I'm so sorry, zee. It is 'rare' but not extremely so, and diagnoses have definitely increased. And yes, MANY are diagnosed late and so indeed, further training of GPs to spot the signs, too, is paramount. We were 'lucky' in that our GP was an old one. He had seen several cases of leukaemia in his career, so when our daughter presented with that classic paetichae bruise indicative of cellulitis, but with no break in the skin, no bite, no cut and all her jabs up to date, alarm bells went off in his head. He prescribed high dose oral ABs but made an appointment for her to come back in first 24 hours later, then the next day after that, a Friday morning, first thing. And (we are very rural) called for an ambulance to take her to the nearest children's hospital, some 2 hours away, and rang the haematology department, our lab having a 48-hour return on bloods, with his suspicions. I thought it was overkill, but went along with it because he seemed to find it necessary. It was. She was in the onco unit in hours with IV ABs, sceptic. Her cons came in, 'I dread to think what may have happened had he left it over the weekend. I think she'd have died.'

I know countless families who live with extreme amounts of guilt, having been fobbed off, and what if's that will never be answered.

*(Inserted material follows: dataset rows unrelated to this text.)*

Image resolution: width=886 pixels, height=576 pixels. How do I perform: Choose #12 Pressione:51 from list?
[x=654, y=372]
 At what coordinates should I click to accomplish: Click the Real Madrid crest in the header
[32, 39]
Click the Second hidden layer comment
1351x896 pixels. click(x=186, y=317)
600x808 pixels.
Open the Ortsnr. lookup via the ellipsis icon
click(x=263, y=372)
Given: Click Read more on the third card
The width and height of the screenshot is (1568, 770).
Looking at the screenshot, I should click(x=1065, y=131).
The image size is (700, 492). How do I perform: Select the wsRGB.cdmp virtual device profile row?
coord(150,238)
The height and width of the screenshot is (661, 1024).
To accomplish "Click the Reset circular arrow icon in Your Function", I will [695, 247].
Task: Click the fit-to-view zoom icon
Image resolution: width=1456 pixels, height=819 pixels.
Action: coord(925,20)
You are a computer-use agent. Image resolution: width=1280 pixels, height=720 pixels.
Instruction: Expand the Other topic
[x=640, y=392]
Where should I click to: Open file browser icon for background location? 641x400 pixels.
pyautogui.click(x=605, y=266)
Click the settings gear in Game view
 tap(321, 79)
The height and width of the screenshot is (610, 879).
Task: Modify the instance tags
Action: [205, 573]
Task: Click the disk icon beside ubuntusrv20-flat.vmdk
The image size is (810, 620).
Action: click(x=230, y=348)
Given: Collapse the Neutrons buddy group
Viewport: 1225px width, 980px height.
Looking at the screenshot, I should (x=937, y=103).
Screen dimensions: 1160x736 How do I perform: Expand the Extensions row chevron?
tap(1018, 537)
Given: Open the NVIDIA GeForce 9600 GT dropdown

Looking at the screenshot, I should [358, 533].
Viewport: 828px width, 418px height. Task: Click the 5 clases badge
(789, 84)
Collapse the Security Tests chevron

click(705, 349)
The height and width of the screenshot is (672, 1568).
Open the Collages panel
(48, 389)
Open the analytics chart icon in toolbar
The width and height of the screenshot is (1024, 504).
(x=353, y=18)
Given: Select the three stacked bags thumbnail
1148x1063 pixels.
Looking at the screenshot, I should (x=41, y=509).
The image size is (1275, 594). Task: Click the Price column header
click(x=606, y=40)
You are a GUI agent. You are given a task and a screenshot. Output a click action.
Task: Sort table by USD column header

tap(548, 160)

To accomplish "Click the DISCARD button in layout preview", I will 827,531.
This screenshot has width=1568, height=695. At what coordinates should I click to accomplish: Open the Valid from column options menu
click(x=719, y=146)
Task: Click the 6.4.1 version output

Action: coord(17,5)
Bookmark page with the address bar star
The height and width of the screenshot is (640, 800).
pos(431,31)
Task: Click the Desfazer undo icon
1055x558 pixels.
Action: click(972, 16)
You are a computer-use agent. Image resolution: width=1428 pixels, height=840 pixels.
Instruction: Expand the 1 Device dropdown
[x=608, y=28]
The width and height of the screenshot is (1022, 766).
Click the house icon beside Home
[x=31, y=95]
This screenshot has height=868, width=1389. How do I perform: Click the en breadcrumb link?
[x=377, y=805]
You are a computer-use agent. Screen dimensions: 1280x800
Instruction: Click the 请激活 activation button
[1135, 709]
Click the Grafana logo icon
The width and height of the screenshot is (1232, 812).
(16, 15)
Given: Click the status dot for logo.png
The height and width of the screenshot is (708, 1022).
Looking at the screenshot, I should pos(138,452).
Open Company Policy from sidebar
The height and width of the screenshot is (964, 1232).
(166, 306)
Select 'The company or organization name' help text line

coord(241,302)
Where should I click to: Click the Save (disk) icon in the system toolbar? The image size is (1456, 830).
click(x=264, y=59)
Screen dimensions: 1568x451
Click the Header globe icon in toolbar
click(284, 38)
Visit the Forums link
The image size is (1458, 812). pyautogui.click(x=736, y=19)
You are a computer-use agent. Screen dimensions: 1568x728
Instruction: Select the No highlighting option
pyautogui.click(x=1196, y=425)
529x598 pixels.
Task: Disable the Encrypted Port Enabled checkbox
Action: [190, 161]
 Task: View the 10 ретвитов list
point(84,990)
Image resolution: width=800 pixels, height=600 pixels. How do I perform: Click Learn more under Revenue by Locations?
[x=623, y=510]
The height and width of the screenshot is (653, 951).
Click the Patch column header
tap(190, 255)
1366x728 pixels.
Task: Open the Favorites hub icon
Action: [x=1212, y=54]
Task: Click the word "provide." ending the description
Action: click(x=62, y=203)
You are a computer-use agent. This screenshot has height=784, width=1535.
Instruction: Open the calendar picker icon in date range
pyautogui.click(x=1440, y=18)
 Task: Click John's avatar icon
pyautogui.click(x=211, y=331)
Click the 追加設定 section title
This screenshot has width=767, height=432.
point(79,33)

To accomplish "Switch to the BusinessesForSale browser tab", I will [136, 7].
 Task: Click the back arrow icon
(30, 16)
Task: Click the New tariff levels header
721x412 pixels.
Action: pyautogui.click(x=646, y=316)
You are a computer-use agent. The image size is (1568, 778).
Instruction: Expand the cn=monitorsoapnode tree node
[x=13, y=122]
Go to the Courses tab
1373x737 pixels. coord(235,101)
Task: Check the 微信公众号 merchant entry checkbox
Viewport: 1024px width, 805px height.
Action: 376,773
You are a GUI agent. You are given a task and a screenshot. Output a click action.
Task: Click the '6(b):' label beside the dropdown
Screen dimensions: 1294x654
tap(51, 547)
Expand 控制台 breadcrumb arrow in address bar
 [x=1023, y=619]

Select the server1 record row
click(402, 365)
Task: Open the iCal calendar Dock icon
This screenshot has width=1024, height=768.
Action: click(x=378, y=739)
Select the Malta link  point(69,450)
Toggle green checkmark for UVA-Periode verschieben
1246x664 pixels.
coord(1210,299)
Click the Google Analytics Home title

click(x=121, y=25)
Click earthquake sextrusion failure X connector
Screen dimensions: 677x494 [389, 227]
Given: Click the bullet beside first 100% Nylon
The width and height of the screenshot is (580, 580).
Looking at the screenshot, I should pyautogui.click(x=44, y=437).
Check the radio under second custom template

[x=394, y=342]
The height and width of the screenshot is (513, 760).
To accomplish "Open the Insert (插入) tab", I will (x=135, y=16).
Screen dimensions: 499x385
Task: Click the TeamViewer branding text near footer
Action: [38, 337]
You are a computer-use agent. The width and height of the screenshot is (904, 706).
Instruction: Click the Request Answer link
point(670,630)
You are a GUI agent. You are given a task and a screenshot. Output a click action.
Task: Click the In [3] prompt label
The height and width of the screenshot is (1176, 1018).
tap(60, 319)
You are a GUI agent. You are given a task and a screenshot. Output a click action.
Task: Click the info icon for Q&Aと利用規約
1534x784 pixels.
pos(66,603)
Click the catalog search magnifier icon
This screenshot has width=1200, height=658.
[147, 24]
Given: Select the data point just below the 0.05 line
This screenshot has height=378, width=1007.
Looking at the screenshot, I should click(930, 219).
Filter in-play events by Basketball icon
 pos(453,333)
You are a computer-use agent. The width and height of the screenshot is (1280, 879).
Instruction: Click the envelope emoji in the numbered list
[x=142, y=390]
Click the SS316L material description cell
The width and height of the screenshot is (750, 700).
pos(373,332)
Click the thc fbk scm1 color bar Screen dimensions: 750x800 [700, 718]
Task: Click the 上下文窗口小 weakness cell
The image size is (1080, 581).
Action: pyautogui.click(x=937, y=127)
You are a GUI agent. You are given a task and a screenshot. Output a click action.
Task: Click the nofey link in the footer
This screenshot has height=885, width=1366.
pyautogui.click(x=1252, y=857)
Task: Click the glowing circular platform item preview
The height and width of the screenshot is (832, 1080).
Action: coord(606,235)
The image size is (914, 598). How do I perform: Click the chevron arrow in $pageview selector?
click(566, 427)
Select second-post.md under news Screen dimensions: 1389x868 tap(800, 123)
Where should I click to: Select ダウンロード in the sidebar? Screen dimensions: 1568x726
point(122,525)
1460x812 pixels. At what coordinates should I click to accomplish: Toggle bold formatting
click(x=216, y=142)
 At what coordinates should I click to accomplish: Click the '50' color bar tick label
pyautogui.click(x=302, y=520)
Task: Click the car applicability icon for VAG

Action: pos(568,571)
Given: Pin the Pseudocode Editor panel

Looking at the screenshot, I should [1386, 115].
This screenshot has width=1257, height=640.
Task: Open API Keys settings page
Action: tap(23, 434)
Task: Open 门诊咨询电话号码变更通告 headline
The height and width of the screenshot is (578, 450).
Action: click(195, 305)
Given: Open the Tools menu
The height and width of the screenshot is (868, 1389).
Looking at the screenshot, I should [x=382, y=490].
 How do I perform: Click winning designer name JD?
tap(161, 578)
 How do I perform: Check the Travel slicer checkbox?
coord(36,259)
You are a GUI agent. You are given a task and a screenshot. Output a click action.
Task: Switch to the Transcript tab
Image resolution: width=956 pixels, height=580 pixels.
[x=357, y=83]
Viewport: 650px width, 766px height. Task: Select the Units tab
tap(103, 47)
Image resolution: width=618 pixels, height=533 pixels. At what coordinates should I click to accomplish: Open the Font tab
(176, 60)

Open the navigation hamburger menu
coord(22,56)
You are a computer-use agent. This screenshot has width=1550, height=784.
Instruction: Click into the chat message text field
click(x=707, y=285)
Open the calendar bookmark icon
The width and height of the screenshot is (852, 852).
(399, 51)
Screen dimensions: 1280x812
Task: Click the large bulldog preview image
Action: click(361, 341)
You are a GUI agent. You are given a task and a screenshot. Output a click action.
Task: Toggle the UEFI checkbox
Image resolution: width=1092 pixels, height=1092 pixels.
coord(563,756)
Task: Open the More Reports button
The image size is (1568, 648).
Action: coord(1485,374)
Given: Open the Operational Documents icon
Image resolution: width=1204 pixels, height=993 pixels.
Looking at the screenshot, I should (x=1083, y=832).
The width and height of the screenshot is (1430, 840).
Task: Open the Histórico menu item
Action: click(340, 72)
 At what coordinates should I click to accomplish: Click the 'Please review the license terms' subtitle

Labtest7 · 18/03/2017 21:15

Based on averages, but an adult who dies from cancer loses 15 years. A child loses 71! So despite fewer children than adults being diagnosed, in terms of lives lost the impact on children is far greater.

Labtest7 · 18/03/2017 21:19

Just to add, my daughter was one of 3 with ALL at our GP practise, and ten months after she was diagnosed, a little boy at nursery with her, was diagnosed with stage 4 neuroblastoma. Thankfully he is also doing well.

T1mum3 · 18/03/2017 21:20

Zeezeek - "Cancer is the main serious disease in children" This is wrong. I think the incidence of childhood cancer is 1 in 500 (not sure where the 1:330 comes from).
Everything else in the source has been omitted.